Google’s new AI system is capable of generating music from text

Google has created an AI system, MusicLM, that generates up to several minutes long musical pieces based on text prompts. It can also transform a melody into various instruments, quite similar to DALL-E’s ability of creating images from text inputs.

MusicLM is a neural network-based system trained on over 280,000 hours of music data, allowing it to generate unique music tracks across various instruments, genres, and themes based on text input. MusicLM can generate music across various genres like jazz, pop, rock, death metal, and more.

MusicLM can also generate painting caption conditioning wherein the AI will generate music from painting description. There are also 5-minute pieces generated from simple phrases like “melodic techno.” A standout demo is the “story mode” where the AI is given a script and transitions between various prompts.

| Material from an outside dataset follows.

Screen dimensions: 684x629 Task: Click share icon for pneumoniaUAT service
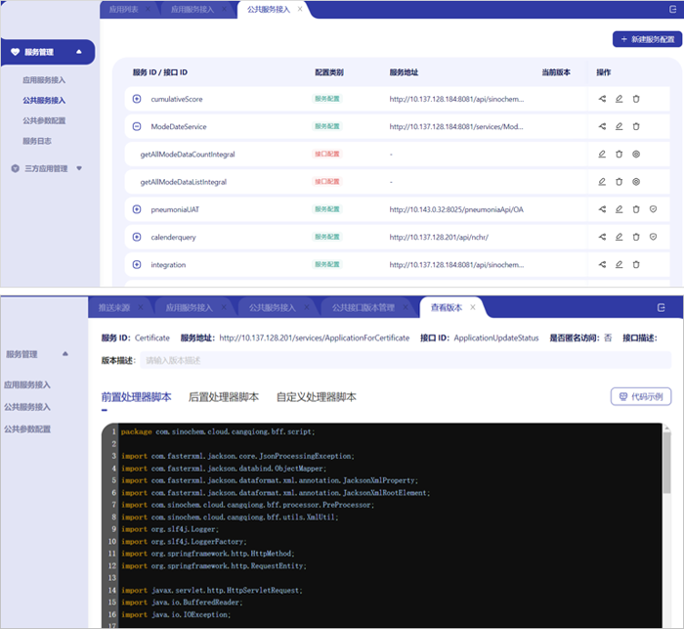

A paper published by Cornell University stated, “We introduce MusicLM, a model generating high-fidelity music from text descriptions such as “a calming violin melody backed by a distorted guitar riff”. MusicLM casts the process of conditional music generation as a hierarchical sequence-to-sequence modeling task, and it generates music at 24 kHz that remains consistent over several minutes.”

The technology is not ready for people to use by themselves as of now, but the company has uploaded a few samples to demonstrate the kind of music MusicLM can generate using texts. There are over 30 music samples shared on the company’s page that have been generated using rich texts.